Look below for the line holding "[Add Enchilada Dinner to cart] (66, 2030)" and the line holding "Schuljahr 2020/21 (83, 418)". Transcribe exactly those lines and all lines between them, nothing more.

Entries supplied
══════════════════════════════

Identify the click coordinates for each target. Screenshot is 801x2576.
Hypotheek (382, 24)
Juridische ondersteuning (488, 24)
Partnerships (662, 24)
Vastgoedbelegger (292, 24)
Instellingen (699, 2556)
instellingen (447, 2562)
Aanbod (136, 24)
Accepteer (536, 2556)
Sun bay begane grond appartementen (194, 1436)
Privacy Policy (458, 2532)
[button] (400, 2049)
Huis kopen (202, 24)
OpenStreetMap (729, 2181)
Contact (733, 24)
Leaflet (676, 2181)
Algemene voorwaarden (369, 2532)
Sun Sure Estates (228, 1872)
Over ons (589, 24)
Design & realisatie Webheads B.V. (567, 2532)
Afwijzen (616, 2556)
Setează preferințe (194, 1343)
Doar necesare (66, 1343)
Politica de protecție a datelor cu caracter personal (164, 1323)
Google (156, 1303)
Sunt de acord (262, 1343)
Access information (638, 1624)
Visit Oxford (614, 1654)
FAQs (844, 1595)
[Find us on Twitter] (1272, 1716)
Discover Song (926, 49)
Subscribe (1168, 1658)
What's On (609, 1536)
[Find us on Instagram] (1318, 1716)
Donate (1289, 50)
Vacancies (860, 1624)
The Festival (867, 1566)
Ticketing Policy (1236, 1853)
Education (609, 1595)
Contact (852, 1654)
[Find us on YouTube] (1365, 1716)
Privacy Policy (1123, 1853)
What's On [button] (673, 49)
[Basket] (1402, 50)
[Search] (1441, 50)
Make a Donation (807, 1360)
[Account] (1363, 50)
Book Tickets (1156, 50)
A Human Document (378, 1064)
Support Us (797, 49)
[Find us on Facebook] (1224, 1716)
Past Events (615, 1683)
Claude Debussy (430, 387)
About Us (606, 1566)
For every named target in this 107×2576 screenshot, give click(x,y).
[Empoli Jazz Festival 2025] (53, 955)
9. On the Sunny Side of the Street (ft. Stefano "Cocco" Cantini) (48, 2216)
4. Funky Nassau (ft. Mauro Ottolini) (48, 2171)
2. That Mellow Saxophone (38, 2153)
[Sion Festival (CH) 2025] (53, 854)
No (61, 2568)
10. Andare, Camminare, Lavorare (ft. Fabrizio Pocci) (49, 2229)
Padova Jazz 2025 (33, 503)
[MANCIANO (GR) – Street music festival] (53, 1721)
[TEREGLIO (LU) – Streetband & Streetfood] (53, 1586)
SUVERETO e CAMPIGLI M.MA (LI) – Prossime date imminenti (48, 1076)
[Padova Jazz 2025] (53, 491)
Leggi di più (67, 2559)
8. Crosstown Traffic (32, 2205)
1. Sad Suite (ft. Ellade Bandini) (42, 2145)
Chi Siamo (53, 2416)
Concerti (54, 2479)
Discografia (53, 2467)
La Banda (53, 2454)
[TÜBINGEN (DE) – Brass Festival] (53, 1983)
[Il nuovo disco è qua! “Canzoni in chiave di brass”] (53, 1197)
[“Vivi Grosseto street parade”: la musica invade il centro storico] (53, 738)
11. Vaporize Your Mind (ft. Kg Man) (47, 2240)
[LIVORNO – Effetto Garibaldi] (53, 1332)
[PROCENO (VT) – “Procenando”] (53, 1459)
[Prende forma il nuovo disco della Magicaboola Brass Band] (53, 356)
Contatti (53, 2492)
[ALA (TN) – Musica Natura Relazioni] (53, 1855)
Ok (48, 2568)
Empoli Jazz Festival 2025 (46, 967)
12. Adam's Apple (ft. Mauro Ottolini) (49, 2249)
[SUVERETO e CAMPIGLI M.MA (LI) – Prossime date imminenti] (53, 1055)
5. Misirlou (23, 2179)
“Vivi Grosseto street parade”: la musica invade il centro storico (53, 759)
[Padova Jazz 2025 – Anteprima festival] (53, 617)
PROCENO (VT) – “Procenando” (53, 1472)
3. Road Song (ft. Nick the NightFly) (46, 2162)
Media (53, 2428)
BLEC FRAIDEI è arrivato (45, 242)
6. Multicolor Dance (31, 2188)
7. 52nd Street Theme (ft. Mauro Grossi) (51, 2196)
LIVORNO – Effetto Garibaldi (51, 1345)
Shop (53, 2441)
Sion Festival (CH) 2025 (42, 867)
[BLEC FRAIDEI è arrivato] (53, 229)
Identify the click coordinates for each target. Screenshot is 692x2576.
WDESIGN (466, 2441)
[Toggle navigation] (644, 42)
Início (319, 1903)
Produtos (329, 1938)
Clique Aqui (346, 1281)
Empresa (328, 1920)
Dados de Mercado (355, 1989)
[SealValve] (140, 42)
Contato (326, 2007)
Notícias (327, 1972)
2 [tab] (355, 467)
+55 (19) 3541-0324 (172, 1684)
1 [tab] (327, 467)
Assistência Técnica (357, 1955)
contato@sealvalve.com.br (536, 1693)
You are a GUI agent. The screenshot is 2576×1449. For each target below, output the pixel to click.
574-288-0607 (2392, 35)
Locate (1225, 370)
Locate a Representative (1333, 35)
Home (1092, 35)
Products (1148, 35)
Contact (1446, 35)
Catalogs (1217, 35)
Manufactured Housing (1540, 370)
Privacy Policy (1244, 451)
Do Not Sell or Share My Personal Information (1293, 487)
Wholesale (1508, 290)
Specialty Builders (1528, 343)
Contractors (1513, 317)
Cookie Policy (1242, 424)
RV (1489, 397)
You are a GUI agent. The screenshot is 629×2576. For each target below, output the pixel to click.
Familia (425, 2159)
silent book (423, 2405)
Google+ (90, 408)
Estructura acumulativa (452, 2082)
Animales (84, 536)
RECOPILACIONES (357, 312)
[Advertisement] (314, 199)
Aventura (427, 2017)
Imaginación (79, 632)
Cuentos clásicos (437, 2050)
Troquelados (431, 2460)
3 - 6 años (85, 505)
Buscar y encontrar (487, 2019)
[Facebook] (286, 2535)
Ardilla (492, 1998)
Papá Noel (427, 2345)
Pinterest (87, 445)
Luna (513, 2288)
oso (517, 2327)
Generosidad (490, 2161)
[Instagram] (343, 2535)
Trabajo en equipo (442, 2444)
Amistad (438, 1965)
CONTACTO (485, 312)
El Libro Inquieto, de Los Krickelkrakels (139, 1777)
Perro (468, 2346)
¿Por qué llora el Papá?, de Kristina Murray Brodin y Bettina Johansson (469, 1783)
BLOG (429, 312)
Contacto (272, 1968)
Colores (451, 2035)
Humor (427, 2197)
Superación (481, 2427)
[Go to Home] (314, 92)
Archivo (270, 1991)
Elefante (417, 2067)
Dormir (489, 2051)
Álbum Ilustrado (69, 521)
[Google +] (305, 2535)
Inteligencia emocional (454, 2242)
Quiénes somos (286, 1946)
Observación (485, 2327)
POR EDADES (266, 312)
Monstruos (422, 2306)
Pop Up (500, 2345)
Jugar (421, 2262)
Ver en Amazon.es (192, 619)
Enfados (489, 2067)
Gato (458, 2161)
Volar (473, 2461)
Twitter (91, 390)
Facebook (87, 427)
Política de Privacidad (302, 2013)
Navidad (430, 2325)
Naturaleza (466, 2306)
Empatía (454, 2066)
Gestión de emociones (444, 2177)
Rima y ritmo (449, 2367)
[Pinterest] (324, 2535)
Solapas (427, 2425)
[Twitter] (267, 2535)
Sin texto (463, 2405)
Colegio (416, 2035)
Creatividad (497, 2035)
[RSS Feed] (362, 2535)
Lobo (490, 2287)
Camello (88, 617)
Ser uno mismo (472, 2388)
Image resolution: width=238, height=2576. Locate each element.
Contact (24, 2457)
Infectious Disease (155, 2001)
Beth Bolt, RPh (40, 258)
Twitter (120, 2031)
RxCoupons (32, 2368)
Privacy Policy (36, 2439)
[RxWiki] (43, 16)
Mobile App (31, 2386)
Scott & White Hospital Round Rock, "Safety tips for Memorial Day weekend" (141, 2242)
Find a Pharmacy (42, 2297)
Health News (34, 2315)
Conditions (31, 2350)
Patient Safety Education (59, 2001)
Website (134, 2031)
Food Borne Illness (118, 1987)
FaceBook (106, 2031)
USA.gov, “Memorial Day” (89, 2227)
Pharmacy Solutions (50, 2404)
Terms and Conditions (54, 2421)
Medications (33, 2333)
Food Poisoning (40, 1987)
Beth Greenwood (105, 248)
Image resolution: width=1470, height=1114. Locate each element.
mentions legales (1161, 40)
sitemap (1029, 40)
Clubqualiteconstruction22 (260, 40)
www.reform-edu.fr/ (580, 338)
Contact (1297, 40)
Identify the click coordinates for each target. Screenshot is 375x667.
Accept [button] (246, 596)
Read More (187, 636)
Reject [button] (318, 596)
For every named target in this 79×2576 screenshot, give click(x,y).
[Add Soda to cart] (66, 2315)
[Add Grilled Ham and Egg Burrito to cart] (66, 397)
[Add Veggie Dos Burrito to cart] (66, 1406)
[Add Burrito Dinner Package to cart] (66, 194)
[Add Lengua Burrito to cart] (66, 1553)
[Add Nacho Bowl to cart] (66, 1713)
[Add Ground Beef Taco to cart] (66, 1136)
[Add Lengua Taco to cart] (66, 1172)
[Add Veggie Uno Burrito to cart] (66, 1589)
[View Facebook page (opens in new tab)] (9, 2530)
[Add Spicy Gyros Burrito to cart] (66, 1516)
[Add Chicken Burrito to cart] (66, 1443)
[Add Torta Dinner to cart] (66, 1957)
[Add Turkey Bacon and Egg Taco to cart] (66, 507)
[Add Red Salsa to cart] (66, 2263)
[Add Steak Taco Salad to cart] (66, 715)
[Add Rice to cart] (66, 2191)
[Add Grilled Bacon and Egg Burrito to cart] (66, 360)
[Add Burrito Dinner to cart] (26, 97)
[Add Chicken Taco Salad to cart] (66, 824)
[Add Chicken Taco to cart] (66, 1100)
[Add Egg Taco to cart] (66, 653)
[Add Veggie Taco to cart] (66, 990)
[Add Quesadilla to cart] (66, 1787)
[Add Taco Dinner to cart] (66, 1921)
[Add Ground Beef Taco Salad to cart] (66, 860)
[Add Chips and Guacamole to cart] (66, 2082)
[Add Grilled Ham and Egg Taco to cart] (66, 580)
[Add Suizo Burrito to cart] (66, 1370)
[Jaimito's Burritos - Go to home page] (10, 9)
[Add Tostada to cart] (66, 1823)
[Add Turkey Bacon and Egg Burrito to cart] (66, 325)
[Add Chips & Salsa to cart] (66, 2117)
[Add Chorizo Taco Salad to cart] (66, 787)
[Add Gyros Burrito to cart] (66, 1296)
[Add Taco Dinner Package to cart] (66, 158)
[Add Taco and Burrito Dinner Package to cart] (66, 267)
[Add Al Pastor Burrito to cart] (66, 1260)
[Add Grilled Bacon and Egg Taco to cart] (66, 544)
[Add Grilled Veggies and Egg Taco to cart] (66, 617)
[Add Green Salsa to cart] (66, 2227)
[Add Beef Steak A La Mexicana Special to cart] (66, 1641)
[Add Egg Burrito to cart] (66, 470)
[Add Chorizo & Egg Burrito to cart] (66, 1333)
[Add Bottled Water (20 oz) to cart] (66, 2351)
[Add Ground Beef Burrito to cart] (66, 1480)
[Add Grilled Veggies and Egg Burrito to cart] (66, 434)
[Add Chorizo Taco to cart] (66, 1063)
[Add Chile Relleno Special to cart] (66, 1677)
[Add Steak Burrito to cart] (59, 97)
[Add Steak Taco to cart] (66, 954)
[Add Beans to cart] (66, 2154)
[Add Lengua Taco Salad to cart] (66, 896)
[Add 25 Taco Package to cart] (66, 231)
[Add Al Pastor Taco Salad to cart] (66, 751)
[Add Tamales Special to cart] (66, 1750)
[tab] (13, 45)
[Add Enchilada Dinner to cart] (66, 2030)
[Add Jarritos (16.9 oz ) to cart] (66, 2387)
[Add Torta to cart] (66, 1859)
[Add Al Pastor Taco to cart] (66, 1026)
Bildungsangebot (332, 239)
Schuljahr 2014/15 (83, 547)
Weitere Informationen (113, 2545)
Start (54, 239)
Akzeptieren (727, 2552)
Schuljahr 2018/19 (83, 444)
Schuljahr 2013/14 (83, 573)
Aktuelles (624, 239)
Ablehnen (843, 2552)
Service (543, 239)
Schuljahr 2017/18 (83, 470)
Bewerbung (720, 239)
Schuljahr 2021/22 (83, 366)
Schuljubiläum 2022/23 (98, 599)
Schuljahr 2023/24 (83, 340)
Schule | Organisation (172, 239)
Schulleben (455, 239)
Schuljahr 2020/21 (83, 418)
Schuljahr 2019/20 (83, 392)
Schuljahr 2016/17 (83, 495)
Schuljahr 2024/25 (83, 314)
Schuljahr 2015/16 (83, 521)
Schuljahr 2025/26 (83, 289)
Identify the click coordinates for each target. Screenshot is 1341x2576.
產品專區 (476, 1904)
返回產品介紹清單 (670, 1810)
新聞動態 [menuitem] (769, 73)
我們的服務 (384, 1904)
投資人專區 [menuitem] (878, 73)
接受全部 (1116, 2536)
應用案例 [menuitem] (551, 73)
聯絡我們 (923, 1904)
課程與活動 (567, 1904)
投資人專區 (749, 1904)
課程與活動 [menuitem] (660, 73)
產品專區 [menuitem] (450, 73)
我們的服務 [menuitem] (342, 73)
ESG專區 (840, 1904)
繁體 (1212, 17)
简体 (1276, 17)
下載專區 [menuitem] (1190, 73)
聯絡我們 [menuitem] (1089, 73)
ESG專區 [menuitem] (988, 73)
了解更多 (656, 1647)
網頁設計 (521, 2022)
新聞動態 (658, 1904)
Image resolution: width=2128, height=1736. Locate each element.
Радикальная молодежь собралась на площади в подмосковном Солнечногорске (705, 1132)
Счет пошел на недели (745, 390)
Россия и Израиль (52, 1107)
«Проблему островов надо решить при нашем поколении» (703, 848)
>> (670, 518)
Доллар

══════════════════════════════

Output
[Add Enchilada Dinner to cart] (66, 2030)
[Add Jarritos (16.9 oz ) to cart] (66, 2387)
[Add Torta to cart] (66, 1859)
[Add Al Pastor Taco to cart] (66, 1026)
Bildungsangebot (332, 239)
Schuljahr 2014/15 (83, 547)
Weitere Informationen (113, 2545)
Start (54, 239)
Akzeptieren (727, 2552)
Schuljahr 2018/19 (83, 444)
Schuljahr 2013/14 (83, 573)
Aktuelles (624, 239)
Ablehnen (843, 2552)
Service (543, 239)
Schuljahr 2017/18 (83, 470)
Bewerbung (720, 239)
Schuljahr 2021/22 (83, 366)
Schuljubiläum 2022/23 (98, 599)
Schuljahr 2023/24 (83, 340)
Schule | Organisation (172, 239)
Schulleben (455, 239)
Schuljahr 2020/21 (83, 418)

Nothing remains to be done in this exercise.